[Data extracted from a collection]
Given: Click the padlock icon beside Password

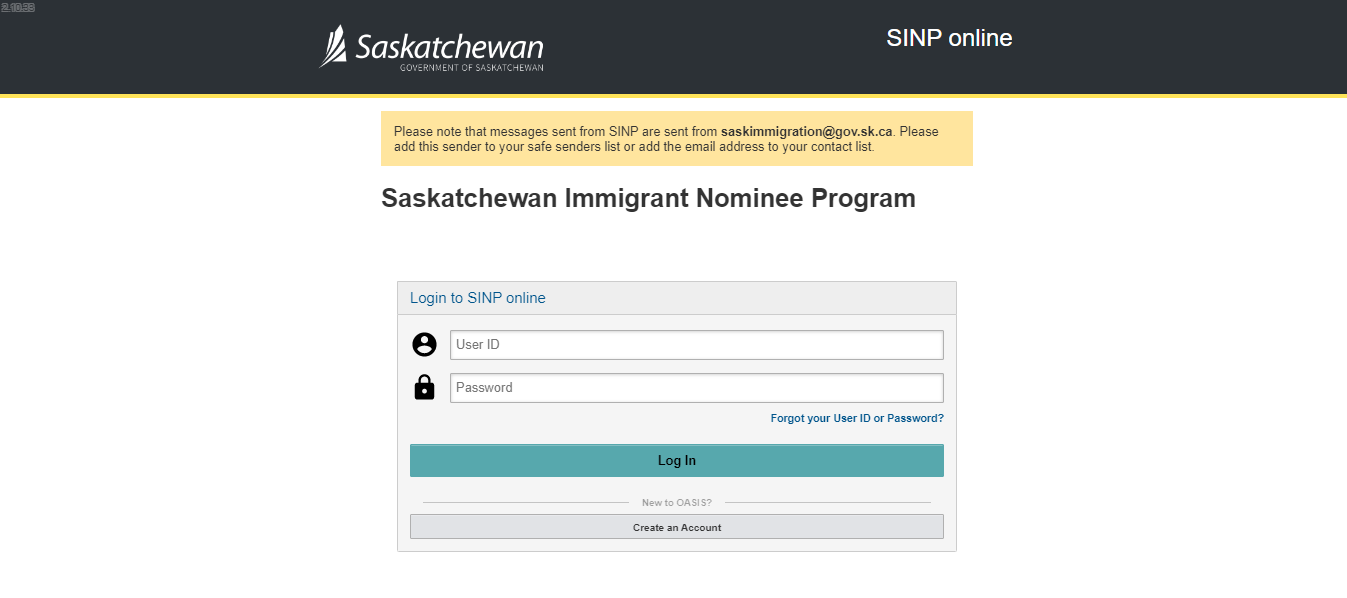Looking at the screenshot, I should point(424,387).
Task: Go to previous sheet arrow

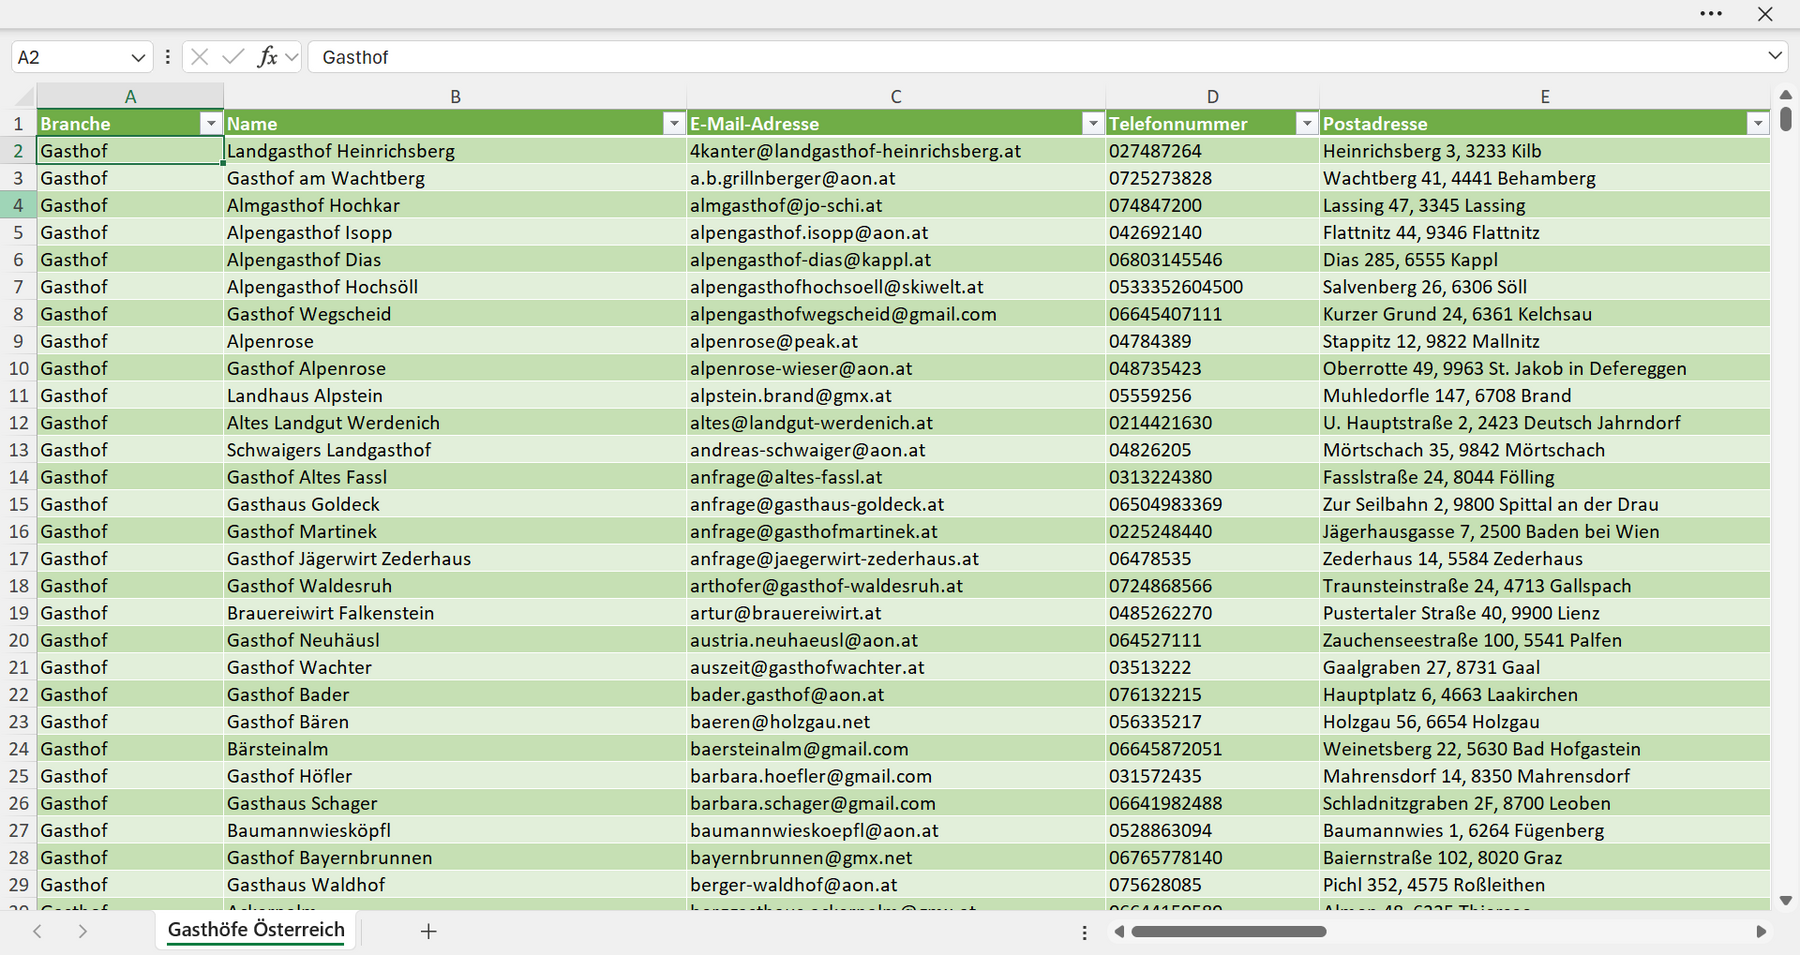Action: pos(37,931)
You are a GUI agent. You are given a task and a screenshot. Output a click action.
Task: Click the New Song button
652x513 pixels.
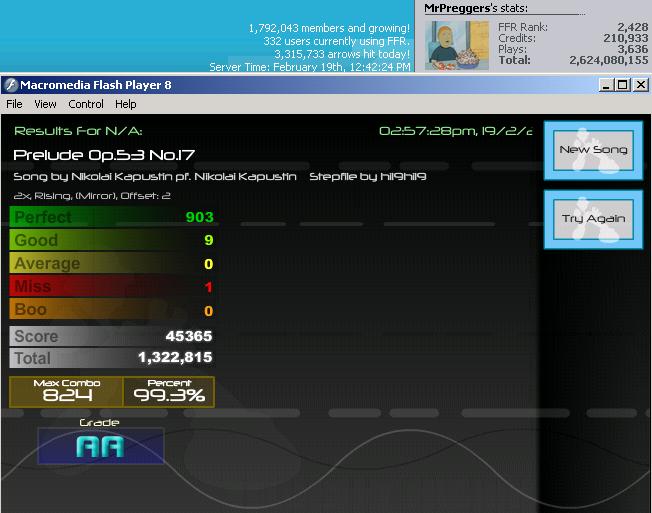click(593, 150)

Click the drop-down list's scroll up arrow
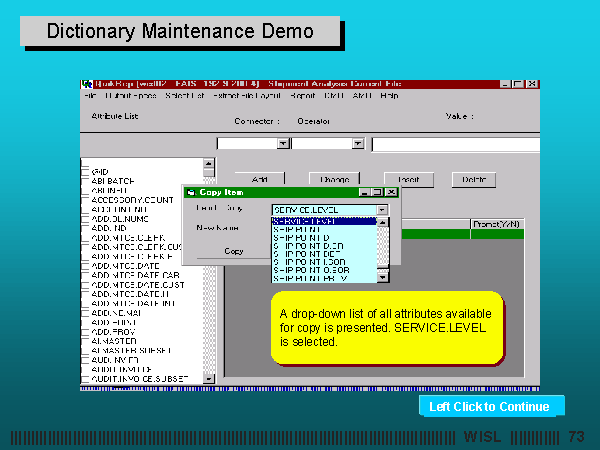[382, 222]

§ EXERCISE AIM
What you return should match the entries word for word, pictures aside.

§ RESPONSE TO THIS EXERCISE
Given: Click the padlock icon beside Password

Looking at the screenshot, I should point(424,387).
Task: Go to previous sheet arrow

Action: pos(37,931)
You are a GUI agent. You are given a task and a screenshot. Output a click action.
Task: Click the New Song button
652x513 pixels.
click(593, 150)

Click the drop-down list's scroll up arrow
[382, 222]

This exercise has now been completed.